Occorre anche modificare l’approccio didattico della scuola secondaria superiore, specialmente nel primo biennio degli istituti tecnici e professionali e nelle aree/scuole a rischio, rafforzando la qualità della proposta formativa, sviluppando metodologie di tipo induttivo piuttosto che deduttivo, ovvero fortemente basate sull’osservazione della realtà, facendo discendere le formulazioni teoriche dalle esperienze pratiche.

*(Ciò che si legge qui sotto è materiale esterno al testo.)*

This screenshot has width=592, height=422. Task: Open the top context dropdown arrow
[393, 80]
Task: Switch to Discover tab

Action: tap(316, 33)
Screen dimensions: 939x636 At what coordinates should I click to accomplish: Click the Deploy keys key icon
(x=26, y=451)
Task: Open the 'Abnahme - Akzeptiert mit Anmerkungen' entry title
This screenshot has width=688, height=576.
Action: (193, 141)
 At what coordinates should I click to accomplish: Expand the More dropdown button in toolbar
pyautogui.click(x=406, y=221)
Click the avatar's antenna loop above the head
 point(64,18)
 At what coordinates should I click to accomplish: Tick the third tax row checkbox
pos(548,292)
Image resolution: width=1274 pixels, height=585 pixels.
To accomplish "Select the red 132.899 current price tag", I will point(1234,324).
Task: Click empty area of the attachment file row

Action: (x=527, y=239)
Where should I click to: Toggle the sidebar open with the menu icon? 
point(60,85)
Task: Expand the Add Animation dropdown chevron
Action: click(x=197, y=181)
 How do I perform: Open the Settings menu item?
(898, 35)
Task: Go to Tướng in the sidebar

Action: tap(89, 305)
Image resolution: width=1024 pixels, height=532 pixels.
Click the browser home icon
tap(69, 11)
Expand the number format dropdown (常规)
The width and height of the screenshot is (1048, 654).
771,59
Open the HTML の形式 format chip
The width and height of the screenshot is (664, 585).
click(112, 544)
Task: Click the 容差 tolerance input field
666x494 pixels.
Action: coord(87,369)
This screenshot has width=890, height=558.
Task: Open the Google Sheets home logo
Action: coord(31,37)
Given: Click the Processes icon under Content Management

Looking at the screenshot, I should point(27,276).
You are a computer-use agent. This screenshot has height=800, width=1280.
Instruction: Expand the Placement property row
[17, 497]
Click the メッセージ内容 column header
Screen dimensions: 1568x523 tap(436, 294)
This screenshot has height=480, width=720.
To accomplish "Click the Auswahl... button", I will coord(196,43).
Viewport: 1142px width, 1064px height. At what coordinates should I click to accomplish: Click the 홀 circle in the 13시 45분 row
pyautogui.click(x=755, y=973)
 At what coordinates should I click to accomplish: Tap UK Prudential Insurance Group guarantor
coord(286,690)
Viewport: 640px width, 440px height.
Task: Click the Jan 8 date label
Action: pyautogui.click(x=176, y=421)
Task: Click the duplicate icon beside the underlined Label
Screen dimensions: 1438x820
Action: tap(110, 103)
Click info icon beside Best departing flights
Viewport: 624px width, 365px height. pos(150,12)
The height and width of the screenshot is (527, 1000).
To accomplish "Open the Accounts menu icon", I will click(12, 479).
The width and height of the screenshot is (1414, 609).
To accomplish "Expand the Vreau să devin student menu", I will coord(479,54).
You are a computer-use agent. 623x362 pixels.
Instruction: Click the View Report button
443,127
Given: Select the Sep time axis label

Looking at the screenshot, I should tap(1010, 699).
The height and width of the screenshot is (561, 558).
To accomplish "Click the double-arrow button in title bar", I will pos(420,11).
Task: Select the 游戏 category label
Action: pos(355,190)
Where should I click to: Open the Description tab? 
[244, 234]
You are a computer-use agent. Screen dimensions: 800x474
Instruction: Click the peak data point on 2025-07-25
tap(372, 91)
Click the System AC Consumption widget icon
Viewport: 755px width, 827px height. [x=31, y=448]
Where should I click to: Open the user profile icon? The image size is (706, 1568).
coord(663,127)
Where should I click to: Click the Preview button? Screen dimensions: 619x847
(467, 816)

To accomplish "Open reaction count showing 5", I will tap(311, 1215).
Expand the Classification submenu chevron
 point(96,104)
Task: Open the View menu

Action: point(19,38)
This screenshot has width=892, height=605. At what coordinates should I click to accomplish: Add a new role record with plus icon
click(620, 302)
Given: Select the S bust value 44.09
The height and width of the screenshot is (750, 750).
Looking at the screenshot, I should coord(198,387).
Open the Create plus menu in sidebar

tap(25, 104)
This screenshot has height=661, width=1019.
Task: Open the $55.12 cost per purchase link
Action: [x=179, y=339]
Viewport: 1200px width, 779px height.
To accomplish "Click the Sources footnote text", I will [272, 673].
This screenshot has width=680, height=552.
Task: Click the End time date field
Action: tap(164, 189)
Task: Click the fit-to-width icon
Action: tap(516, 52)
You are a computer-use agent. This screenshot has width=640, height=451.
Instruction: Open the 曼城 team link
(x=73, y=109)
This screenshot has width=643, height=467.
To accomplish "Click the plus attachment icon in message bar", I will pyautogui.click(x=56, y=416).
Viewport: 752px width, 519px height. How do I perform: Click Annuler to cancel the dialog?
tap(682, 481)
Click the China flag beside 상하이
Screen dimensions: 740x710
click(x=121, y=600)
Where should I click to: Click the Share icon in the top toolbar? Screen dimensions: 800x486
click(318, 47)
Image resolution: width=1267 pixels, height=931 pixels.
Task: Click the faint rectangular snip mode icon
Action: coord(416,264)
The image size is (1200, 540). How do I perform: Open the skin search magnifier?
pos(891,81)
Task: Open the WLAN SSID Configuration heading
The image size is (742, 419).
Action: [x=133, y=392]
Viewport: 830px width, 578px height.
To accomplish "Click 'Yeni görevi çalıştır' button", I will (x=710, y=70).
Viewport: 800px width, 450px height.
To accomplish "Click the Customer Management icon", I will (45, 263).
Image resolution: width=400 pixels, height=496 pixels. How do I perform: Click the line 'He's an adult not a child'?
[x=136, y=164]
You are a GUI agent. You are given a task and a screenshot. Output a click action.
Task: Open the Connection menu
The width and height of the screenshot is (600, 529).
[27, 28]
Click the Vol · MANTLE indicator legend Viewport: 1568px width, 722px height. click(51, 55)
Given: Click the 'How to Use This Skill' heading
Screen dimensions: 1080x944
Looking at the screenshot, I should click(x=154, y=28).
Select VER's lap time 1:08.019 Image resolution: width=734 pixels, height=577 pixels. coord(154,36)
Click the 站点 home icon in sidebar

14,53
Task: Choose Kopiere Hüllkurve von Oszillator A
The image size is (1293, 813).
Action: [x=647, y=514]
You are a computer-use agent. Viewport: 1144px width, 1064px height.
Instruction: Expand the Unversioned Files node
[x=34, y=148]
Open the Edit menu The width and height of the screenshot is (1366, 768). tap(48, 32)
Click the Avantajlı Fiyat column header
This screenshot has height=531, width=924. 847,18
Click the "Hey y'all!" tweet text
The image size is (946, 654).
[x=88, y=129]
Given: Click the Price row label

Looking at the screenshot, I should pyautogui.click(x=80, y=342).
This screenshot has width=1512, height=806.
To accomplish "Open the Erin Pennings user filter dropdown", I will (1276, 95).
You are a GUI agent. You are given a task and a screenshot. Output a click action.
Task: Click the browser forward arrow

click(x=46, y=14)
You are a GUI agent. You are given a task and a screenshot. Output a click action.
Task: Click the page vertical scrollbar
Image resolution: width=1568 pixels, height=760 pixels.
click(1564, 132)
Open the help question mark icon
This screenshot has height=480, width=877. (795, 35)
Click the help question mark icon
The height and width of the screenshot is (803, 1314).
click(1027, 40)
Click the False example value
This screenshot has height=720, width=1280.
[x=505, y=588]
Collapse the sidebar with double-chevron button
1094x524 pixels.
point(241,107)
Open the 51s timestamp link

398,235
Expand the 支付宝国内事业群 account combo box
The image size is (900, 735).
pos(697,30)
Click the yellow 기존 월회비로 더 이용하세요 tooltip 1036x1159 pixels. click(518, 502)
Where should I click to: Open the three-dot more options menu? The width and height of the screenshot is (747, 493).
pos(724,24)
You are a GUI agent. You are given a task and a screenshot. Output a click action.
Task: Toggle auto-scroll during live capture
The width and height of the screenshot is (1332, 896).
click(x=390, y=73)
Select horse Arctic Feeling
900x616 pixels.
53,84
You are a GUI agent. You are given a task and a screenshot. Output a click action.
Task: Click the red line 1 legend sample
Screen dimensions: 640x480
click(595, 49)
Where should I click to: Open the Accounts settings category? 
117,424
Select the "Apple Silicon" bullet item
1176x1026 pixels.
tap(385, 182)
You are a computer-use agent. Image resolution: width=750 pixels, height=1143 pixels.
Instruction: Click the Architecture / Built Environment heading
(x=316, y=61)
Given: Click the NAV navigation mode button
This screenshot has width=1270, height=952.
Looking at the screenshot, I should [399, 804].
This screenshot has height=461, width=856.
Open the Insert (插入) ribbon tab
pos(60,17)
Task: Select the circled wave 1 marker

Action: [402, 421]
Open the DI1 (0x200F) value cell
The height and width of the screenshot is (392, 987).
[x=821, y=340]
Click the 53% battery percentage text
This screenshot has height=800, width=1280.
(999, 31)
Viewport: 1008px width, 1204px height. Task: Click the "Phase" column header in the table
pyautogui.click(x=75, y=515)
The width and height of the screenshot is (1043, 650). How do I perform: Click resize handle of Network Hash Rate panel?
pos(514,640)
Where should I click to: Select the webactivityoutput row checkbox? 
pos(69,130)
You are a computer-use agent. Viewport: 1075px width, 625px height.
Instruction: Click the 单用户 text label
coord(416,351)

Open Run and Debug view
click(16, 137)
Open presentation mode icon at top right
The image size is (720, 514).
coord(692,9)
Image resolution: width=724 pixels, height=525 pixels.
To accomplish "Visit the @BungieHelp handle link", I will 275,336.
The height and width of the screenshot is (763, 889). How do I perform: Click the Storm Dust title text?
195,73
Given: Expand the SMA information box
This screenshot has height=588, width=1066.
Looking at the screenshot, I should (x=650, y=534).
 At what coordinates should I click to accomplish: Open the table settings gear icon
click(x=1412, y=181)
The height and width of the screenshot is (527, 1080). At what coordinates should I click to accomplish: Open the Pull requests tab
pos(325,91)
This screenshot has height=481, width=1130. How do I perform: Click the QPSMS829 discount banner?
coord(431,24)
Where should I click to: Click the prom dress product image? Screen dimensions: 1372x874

Spesso si osserva che l’offerta di percorsi professionali, anche compiuti in età precoce, rischia di favorire un processo di marginalizzazione dei giovani che intraprendono questi percorsi. Sarebbe facile rispondere che è preferibile concludere il percorso formativo conseguendo una qualifica od un diploma professionale che abbandonando un liceo; la realtà mostra spesso casi di giovani che hanno abbandonato il percorso di scuola secondaria superiore e che sono stati “recuperati” dall’Istruzione e Formazione professionale. Ma questo non basta. La proposta dei percorsi professionalizzanti deve essere qualificata:

  • deve fornire solide conoscenze e competenze metodologiche che non invecchiano; partire dall’esperienza pratica non significa rimanere appiattiti su di essa, ma attivare un processo circolare tra l’esperienza e la riflessione sulla esperienza. Se questo avviene, allora per i giovani sarà possibile trasferire i risultati del proprio apprendimento a nuovi ambiti ed affrontare i processi di innovazione tecnologica;
  • deve offrire la possibilità di proseguire il percorso formativo. Nessun percorso scolastico o formativo deve costituire un vicolo cieco ma deve permettere di proseguire nello studio ed accedere ai percorsi superiori, ovviamente nel rispetto dei logici vincoli di propedeuticità e dei relativi standard formativi”.